Collected data
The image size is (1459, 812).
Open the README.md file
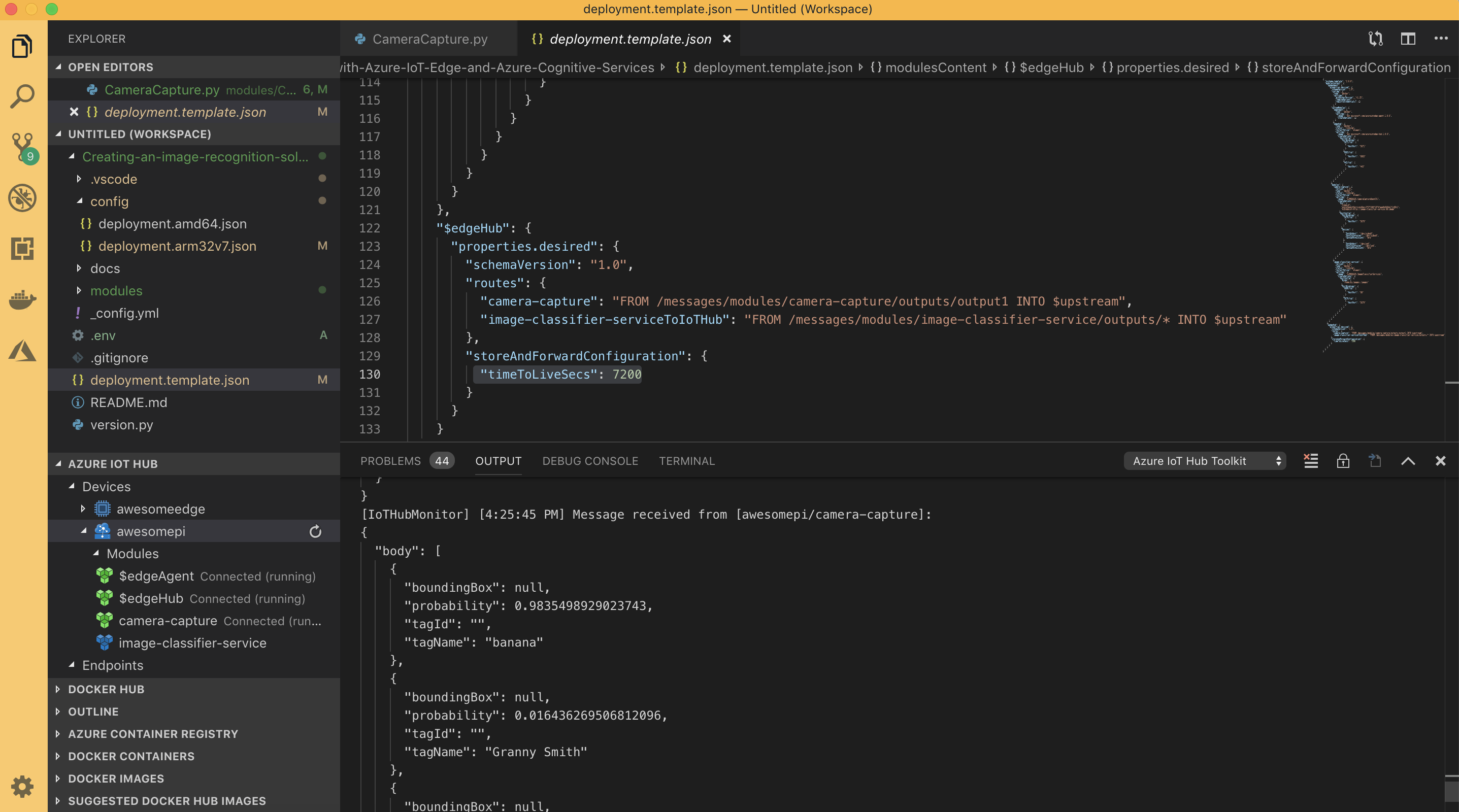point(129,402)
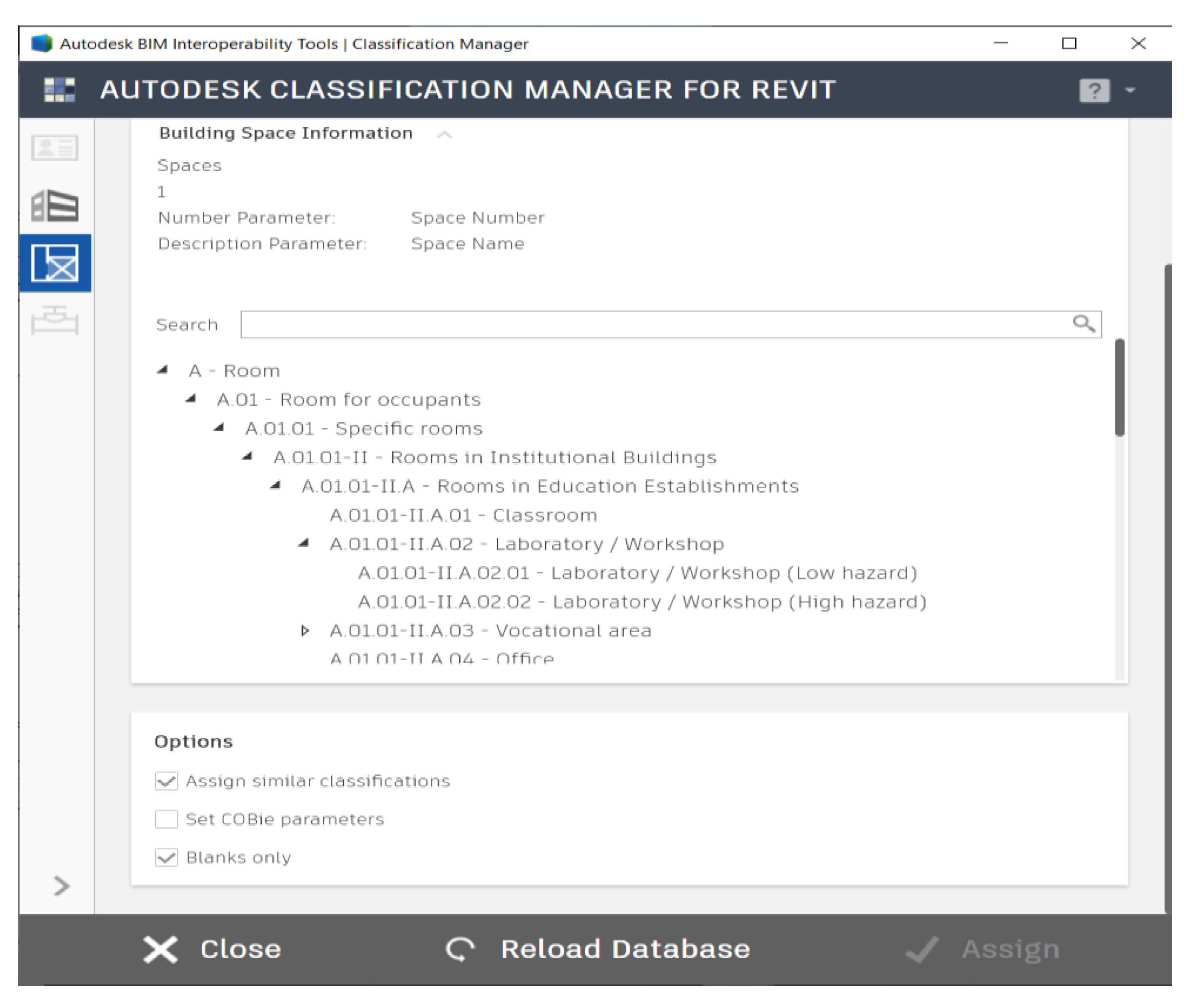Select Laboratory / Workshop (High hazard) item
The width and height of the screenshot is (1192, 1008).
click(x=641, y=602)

• **PROMPT**: Return the data above unchanged. Pictures are not part of the copy.

• **RESPONSE AREA**:
The image size is (1459, 812).
Open the README.md file
point(129,402)
Select Laboratory / Workshop (High hazard) item
The width and height of the screenshot is (1192, 1008).
click(x=641, y=602)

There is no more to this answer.